Experience-Based Knowing

 The activities is set (e.g. in a square situated in the historic centre of the city) as a starting point.

The adults are invited to explore the space of the square; in different phases of the experience, the attention was focused on different parts of the body (e.g. feet, head) and its functions (breathing).

Here are the directions to give them:

  • Choose a place to go to and observe the surrounding environment and your perceptions.
  • Spend 20 minutes on the spot, either sitting, standing or walking alone.

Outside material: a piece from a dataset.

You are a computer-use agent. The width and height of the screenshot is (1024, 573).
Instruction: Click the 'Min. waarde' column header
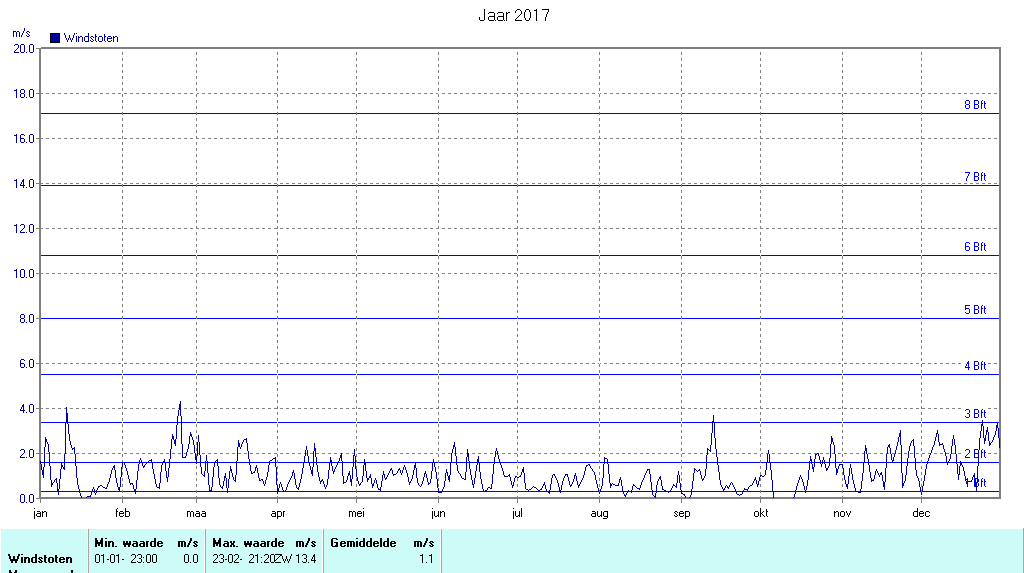(x=129, y=543)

With open or closed eyes

 The participants are invited to use the following questions to help focus their attention:

  •  What do you hear?
  • What do you smell?
  • What can you touch or what kind of tactile sensations do you recognize around you?
  • What about taste?
  • What do you see?
  • Do the sensory perceptions come from somewhere near you or have they travelled from afar?
  • How does your body respond to your sensorium as a whole?
  • What about your mind?
  • Feelings, memories, associations?
  • Are they personal/individual, or can they be understood as part of the broader cultural context?
  • Are they related to your field of ways of making sense of the world?

Presentational Knowing

 After this first phase, the participants are asked to write down and draw what they had experienced on a sheet of paper.

Art-based methods (Leavy, 2017) produce presentational knowing that opens up new possibilities of reflection and reflexivity.

Stories and drawings show the complexities of our perceptions, emotions and cognition.

The participants are invited to develop their own aesthetic sensitivity through the method of composition, i.e. they are asked to choose how they want to put words, signs, gestures and images together.

This form of knowledge operates on multiple levels – corporeal, linguistic, semantic and symbolic – and by adjusting on the white page the elements and relationships that give meaning to the experience of the previous phase.

 Practical Knowing

 Finally, the participants explore new possibilities of orienting themselves toward the future through the increase of their body sensitivity, the ability to sense and name differences and share knowledge in groups.

Ask them to connect what they had experienced in the previous phases with their questions, doubts or desires about the future and, in general, about their past and present life.

The dialogue became an embodied, living space of inquiry where the participants were encouraged to reflect on the conversation and the resonance associated with this talk.

The process evoked new insights into the original experience, connecting aspects of the self which they were previously unaware.